[Opening Given passage section]

If the 2015 nuclear deal is finalised, Iranian crude could “save a market that’s about to lose even more Russian barrels,” experts say.
The United States has failed to provide a response to the European Union’s proposal regarding the revival of the landmark 2015 nuclear deal, Iran’s foreign ministry spokesperson said on Monday.
At his weekly press conference, Nasser Kanaani spoke to the media and advised against discussing details or the ongoing next round of the Vienna talks as they have not yet occurred.
“The nuclear negotiations are awaiting an American response, and there is procrastination. We want a strong, good and sustainable agreement,” Kanaani said.
“So far there has been good relative progress, but there will be no agreement unless everything is agreed upon,” he added.
“America bears responsibility for the current situation and must deal responsibly and make its decision so that we can move to a new stage of negotiations,” Kanaani noted.
The potential restoration of the nuclear accord could see the release of billions of dollars in frozen Iranian funds as well as oil exports in return for Iran’s reduction of nuclear programme activities.
Iran delivered last week its response in writing to the EU on the latter’s latest draft in “due time based on its constructive and accountable approach,” Kanaani noted.

[Closing Given passage section]

# What the task asks
Update the stretch from "If the 2015" through "said on Monday." in the passage on the Iran nuclear talks, changing "Iranian crude" to "Iranian oil". The material that follows has no connection to the passage on the Iran nuclear talks.

[Opening Data section section]

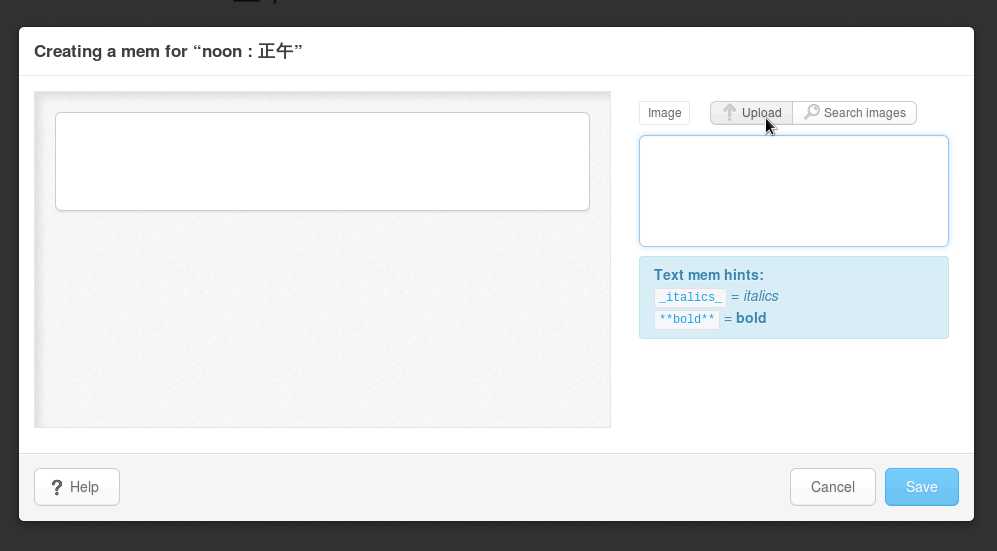
Task: Click the italics example text
Action: [x=760, y=296]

[Closing Data section section]

# Task answer
If the 2015 nuclear deal is finalised, Iranian oil could “save a market that’s about to lose even more Russian barrels,” experts say.
The United States has failed to provide a response to the European Union’s proposal regarding the revival of the landmark 2015 nuclear deal, Iran’s foreign ministry spokesperson said on Monday.